───── TEXTO DE LA PÁGINA

Al día siguiente, el noveno de nuestro periplo, trabajamos en casa durante toda la mañana. Pese a la temporada del año, el sol seguía picando, así que salimos hasta que la tarde lo mitigó. Esta vez fuimos al Parque Metropolitano, un inmenso espacio (el cuarto bosque urbano más grande del mundo) que sirve como pulmón de la capital chilena. Allí, subimos por el teleférico a la cresta del Cerro San Cristóbal en cuya cumbre destaca la escultura monumental de la virgen de la Inmaculada Concepción. La vista desde ese punto es periférica, abarcadora de todo el valle santiaguino, urbe más poblada de edificios de lo que yo recordaba, pues había estado allá en 2011.

Al siguiente día fue menos agitado. Era el último en Santiago, y ante la inminencia del viaje decidimos tomar el día con calma. Trabajé todo el día en edición y ya muy tarde erramos para el rumbo del parque Bustamante, donde comimos en uno de los establecimientos ubicados en la avenida Ramón Carnicer. Por allí también compré libros. Apenas oscureció, volvimos a nuestro reducto en la calle Gral. Jofré para preparar maletas.

Agradecidos por la hospitalidad del país, partimos de Chile el viernes 26 de abril, nuestro décimo día de viaje. Tomamos el Cata Internacional, asientos 1 y 2 de la parte alta en un bus de dos pisos para tener una panorámica frontal de la cordillera andina. Poco a poco salimos de Santiago y poco a poco se nos fue revelando el inmenso universo de roca que nos esperaba durante seis o siete horas. El viaje es corto, pero se alarga en función de la sinuosidad del trayecto. Lo que más esperábamos era atravesar el Paso de los Caracoles, un zigzag de 29 curvas cerradas a una altura de más de tres mil metros sobre el nivel del mar. Como el trayecto es lento, pude hacer varias fotos a medida que ascendíamos aquel ir y volver en una de las incontables montañas de Los Andes en el lado todavía chileno. Hizo un día pleno de sol, y gracias a esto pudimos ver todas las tonalidades cordilleranas: ocres, grises, azulados, rojizos, verdosos, púrpuras, amatistas, una paleta apabullante de matices bajo el azul intenso del cielo. Llegamos a Mendoza cuando comenzaba a anochecer, y allí comenzó la segunda parte de nuestro viaje sudamericano de 2024.

──────────
───── SECCIÓN DE DATOS

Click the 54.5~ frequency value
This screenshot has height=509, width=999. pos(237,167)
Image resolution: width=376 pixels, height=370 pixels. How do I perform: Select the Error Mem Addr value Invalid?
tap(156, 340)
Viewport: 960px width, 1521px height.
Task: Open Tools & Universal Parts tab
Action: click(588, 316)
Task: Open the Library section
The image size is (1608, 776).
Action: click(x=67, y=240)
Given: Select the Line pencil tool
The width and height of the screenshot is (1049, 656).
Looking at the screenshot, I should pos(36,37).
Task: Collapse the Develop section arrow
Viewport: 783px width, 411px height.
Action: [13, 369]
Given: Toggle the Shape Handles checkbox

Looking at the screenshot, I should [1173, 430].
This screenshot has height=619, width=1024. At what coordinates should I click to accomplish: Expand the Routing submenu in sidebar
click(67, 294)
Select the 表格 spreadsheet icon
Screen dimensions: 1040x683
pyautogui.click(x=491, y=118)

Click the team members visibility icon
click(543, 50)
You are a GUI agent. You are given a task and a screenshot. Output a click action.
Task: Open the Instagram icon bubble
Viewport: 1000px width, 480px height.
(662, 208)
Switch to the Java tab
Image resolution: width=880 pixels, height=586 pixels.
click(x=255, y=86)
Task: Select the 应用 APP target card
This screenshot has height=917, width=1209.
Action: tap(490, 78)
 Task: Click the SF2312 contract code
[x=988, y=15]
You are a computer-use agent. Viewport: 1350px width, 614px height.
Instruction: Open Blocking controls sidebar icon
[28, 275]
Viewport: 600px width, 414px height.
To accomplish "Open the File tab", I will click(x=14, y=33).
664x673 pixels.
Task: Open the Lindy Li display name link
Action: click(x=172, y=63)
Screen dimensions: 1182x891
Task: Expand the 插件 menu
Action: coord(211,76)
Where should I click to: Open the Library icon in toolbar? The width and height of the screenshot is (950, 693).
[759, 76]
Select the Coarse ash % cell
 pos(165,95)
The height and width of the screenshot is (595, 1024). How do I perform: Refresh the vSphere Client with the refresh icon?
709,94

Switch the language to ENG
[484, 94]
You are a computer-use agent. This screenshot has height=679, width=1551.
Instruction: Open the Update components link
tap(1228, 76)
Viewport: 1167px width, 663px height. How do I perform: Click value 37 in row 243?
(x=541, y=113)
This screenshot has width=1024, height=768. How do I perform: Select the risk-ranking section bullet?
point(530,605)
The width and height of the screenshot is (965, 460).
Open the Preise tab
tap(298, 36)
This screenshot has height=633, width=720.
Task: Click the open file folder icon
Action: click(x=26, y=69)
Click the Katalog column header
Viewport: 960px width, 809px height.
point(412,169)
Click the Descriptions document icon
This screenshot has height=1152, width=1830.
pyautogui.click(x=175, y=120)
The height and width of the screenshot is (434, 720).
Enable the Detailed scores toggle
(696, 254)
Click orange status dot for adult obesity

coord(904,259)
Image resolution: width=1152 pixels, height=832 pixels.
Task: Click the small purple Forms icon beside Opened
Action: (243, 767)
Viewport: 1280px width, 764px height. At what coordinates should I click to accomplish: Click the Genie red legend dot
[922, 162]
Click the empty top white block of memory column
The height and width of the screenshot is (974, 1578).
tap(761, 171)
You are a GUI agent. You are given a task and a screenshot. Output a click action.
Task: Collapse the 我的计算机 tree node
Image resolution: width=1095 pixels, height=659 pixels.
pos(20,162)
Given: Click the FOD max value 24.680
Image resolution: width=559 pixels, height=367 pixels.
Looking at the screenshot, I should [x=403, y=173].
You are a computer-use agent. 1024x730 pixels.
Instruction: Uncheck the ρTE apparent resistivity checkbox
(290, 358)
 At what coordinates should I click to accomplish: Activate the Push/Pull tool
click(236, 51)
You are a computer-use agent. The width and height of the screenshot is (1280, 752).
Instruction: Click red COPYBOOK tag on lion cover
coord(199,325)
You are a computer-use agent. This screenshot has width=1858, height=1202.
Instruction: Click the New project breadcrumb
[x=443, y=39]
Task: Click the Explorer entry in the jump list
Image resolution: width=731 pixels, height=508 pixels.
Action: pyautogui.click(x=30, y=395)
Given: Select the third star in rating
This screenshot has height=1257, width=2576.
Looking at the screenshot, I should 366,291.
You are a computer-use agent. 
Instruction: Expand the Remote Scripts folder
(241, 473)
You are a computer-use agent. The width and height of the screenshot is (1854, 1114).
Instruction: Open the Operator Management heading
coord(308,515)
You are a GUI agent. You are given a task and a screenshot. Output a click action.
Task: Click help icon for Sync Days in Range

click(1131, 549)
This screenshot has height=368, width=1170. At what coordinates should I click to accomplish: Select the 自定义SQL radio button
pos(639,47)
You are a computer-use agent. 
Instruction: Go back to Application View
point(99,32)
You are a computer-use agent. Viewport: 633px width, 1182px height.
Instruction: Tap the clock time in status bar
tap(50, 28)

──────────

- _OBJETIVO DEL EJERCICIO_
Reproduce sin cambios, del relato de viaje de arriba, todo lo que va desde "Al día siguiente, el" hasta "allá en 2011.".

- _RESULTADO_
Al día siguiente, el noveno de nuestro periplo, trabajamos en casa durante toda la mañana. Pese a la temporada del año, el sol seguía picando, así que salimos hasta que la tarde lo mitigó. Esta vez fuimos al Parque Metropolitano, un inmenso espacio (el cuarto bosque urbano más grande del mundo) que sirve como pulmón de la capital chilena. Allí, subimos por el teleférico a la cresta del Cerro San Cristóbal en cuya cumbre destaca la escultura monumental de la virgen de la Inmaculada Concepción. La vista desde ese punto es periférica, abarcadora de todo el valle santiaguino, urbe más poblada de edificios de lo que yo recordaba, pues había estado allá en 2011.